The Church of Santa Maria di Costantinopoli is a church located in the municipality of Ugento, in the province of Lecce, Italy.

== History ==
The church, built in the early 17th century, is incorporated into the 18th-century structure of Masseria Crocefissi and stands on the ancient Via Traiana Sallentina, a Roman-era route which over the centuries has become a very popular religious route towards the Sanctuary of Santa Maria di Leuca. Initially the building was completely isolated and was commissioned by the local aristocratic family of the Papadìa.

== Architecture ==
The church, small in size, consists of a single rectangular room with a barrel roof. The external roof was originally gabled, replaced with a flat attic in the 18th century.

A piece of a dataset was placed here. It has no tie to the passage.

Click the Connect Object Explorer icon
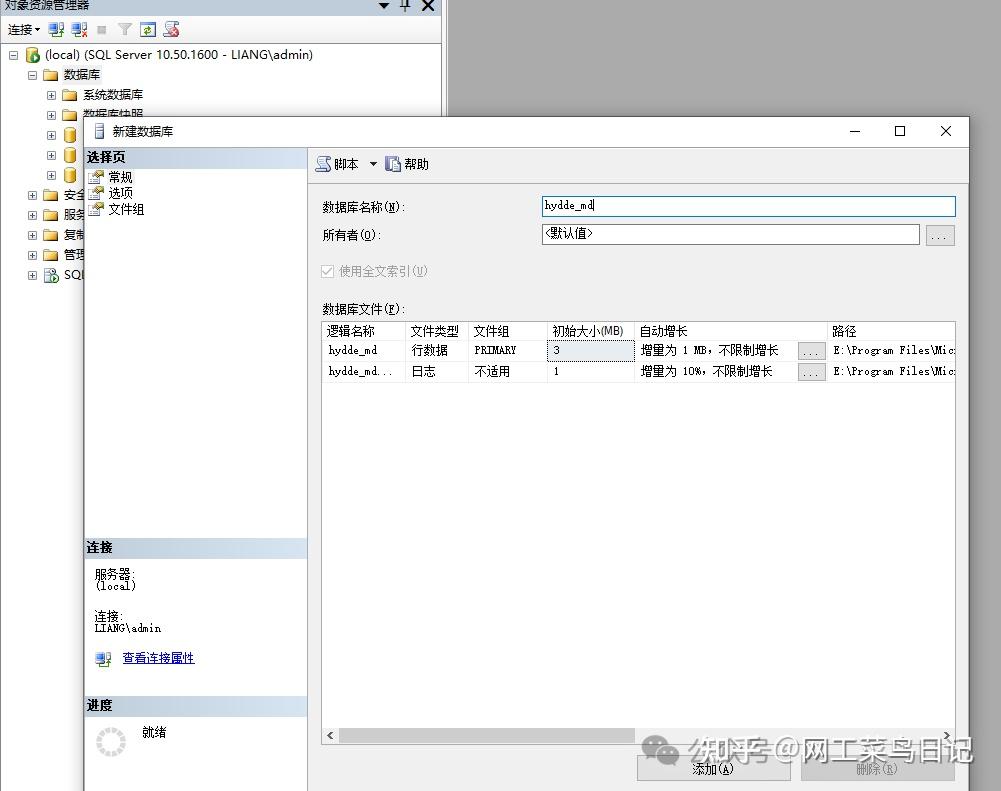The height and width of the screenshot is (791, 1001). [55, 30]
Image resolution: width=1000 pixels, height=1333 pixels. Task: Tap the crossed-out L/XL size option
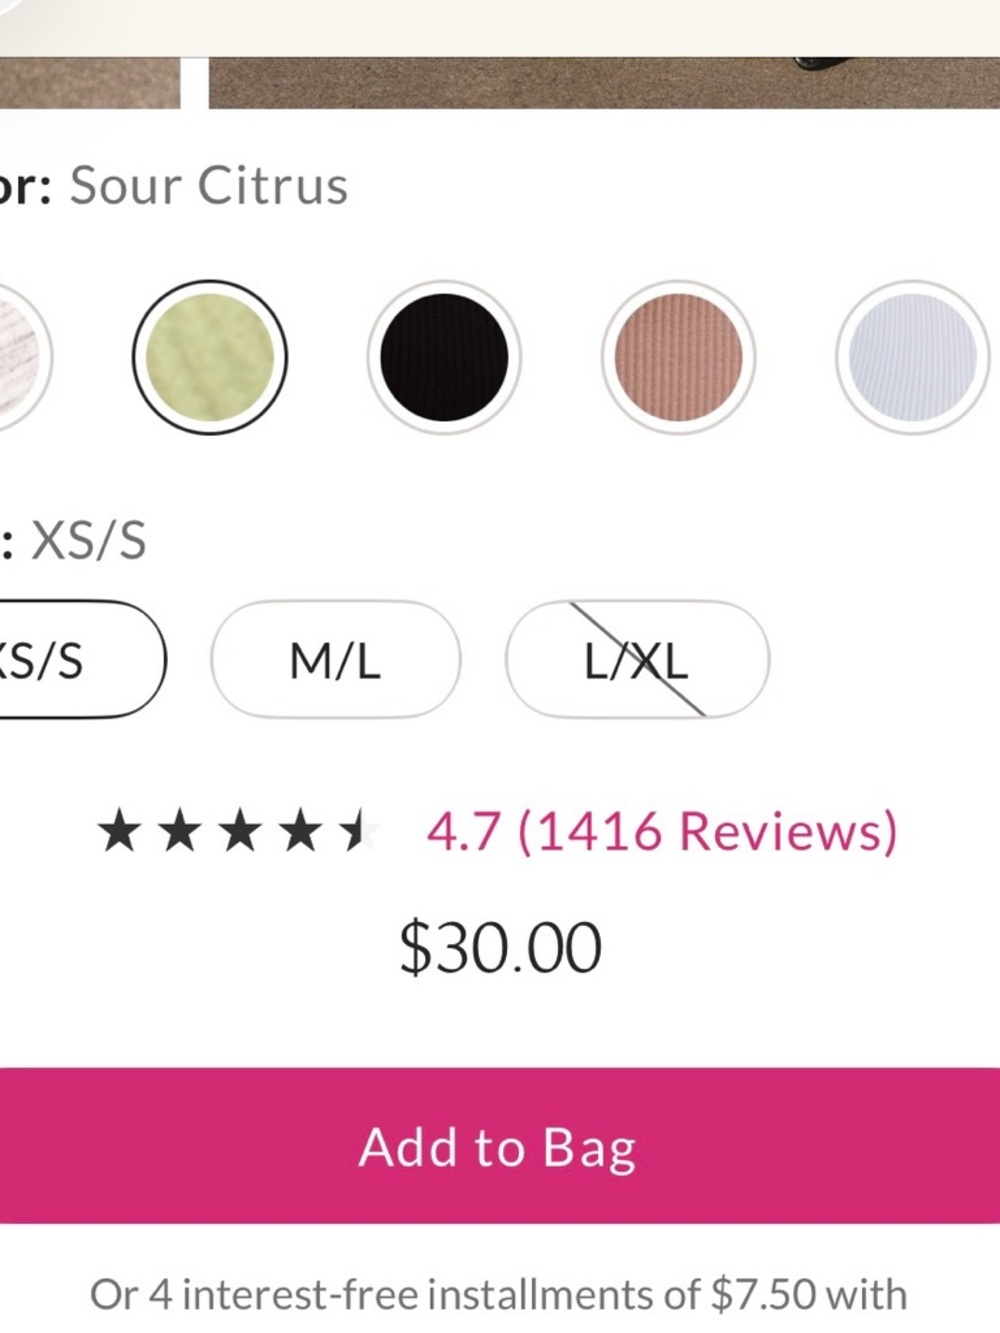tap(637, 660)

The interior is entirely frescoed; along the walls there are life-size images of a Prophet (Elijah or Isaiah), of Saint Eligius, Saint Nicholas, Saint Anthony of Padua, Saint Rita, Saint Paul, Saint Biagio, Saint Roch, Saint Vitus and Saint Antonio Abate. On the counter-façade there is a depiction of Christ. Above the altar, of modern workmanship, stands the representation of the Madonna of Constantinople enthroned, with the date of construction (1619). The vault is decorated with false coffers, inside which the faces of winged cherubs are depicted. The Papadìa coat of arms is painted in the center of the vault.